There were 58 titles affected by this incident, specifically those configured for event exports to S3 buckets. The exports contained invalid characters, causing downstream parsing and decompression issues. The affected data was backfilled successfully by December 11th, 2024, at 7:00 PM PT. During the mitigation, exports to S3 were paused to prevent further impact. 

Root Cause Analysis 

The bug in the export process was introduced during an update to legacy code, which led to additional padding bytes being included in the export data. The codebase had not been actively maintained and lacked end-to-end tests, leaving the bug undetected during manual testing. 

Action Items 

To prevent similar incidents from happening again, we have taken the following actions: 

  • Enhanced our monitoring and alerting systems to detect anomalies in export data. 
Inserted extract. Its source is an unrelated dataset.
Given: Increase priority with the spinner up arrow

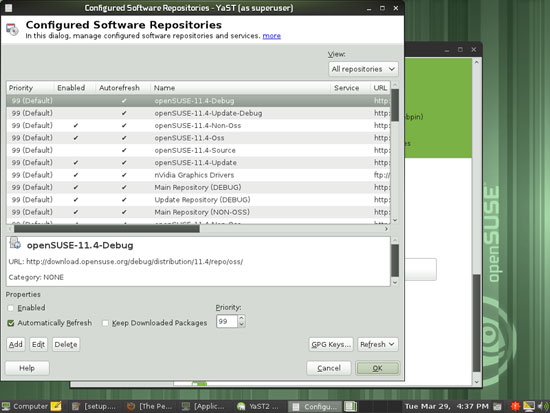Looking at the screenshot, I should [x=241, y=318].
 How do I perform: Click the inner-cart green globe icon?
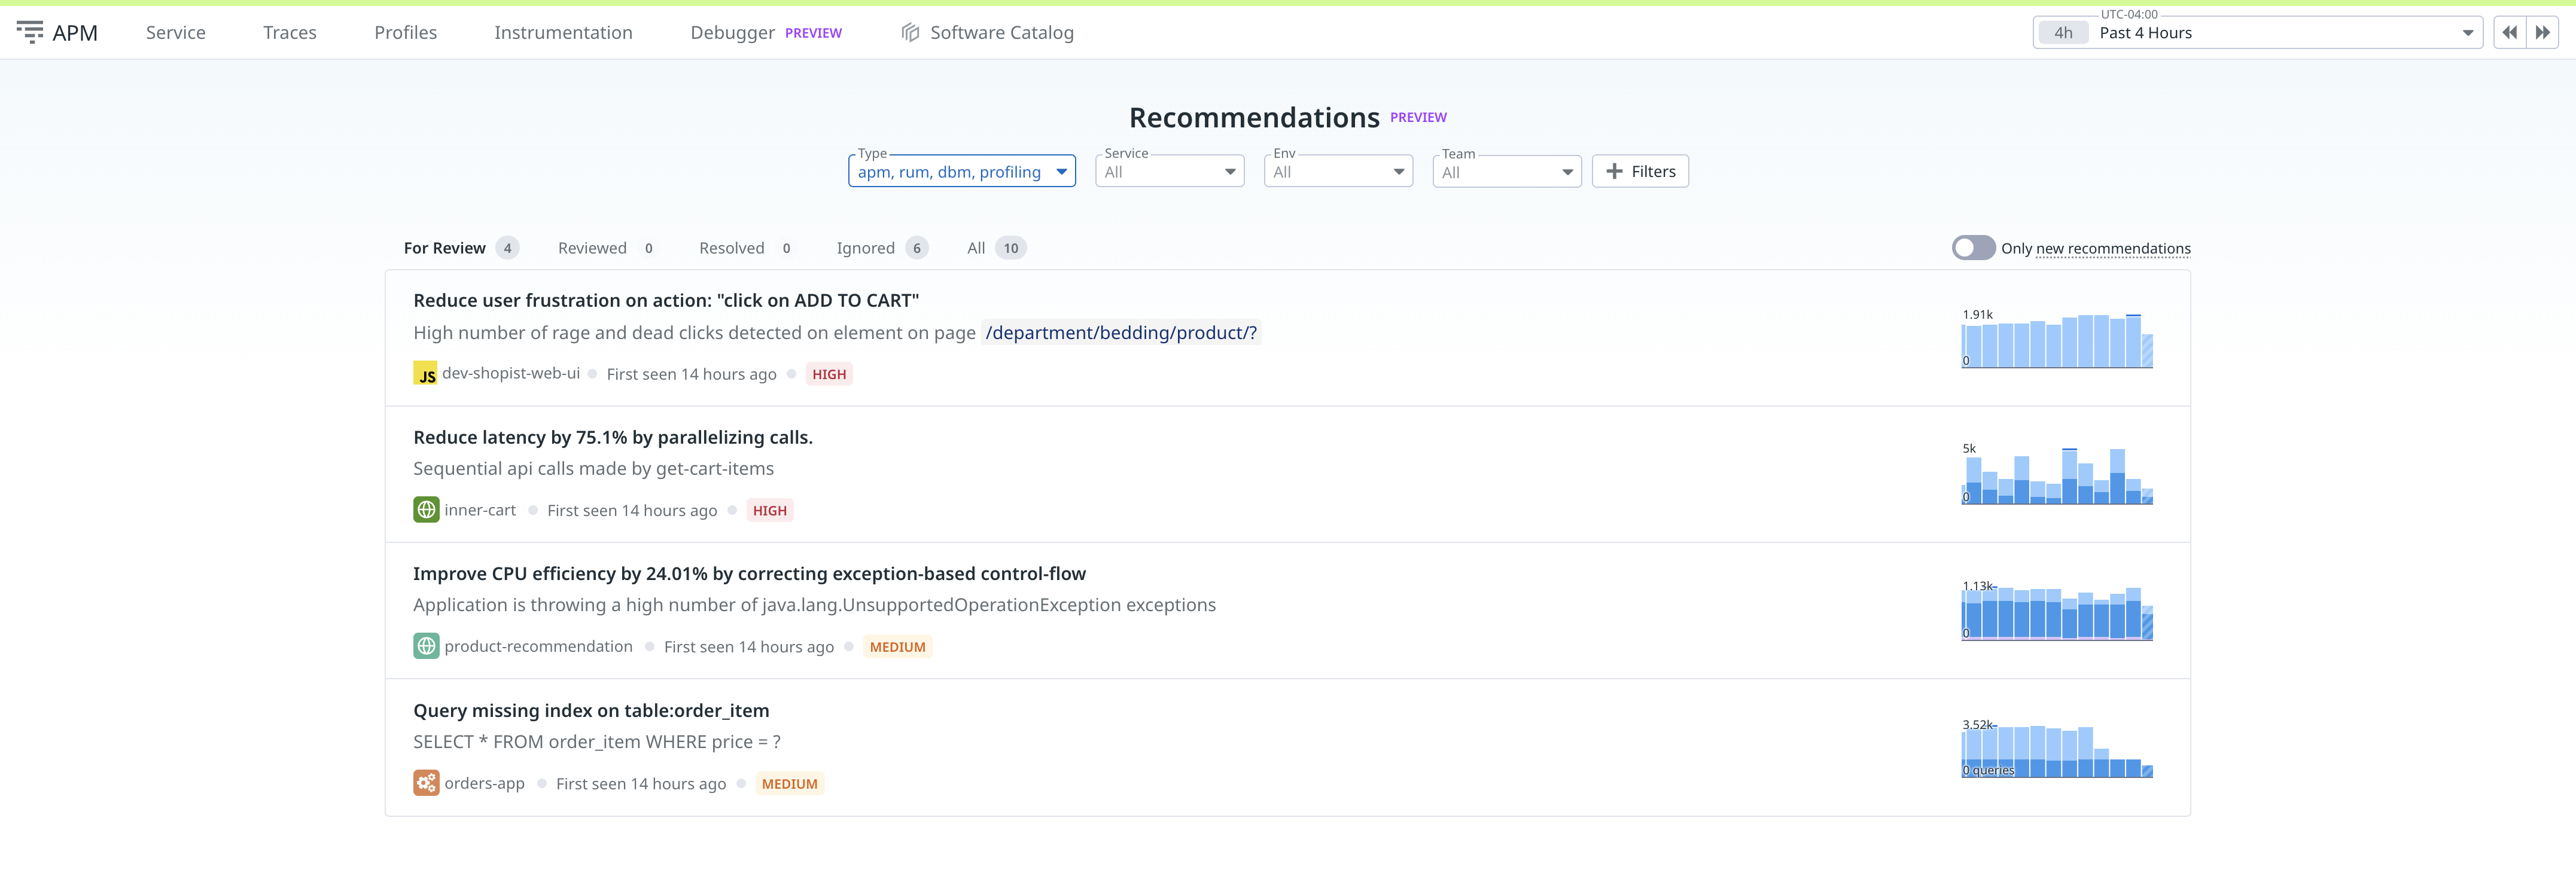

  • Refactored the code for downloading and uploading blobs to S3. 

  • Added end-to-end tests for exports to blob and S3. 

  • Created tools for backfilling corrupted data.

Posted Dec 18, 2024 - 10:44 PST

Resolved
Reprocessing of S3 Event Exports for the period between Dec 9th, 1:00 PM PST, and Dec 10th, 6:00 PM PST has been completed. Customers are advised to check their S3 buckets for the updated data.
Posted Dec 12, 2024 - 10:20 PST
Update
A fix has been deployed and we have resumed processing S3 Event Exports. The engineering team is working on going back to reprocess exports that may have had missing or corrupted data between Dec 9th, 1pm PST and Dec 10th, 6pm PST. We will post additional updates when reprocessing is completed.
Posted Dec 10, 2024 - 17:48 PST
Identified
The issue has been identified and a fix is being implemented.
Posted Dec 10, 2024 - 15:27 PST
Investigating
We have identified an issue with Event Export jobs to S3 where some uploads contain invalid characters that may cause issues with parsing or decompressing the contents. S3 Event Export jobs are being paused and data is queued while we investigate and deploy a fix, at which time jobs will resume.
Posted Dec 10, 2024 - 11:14 PST
This incident affected: Analytics (Event Archiving).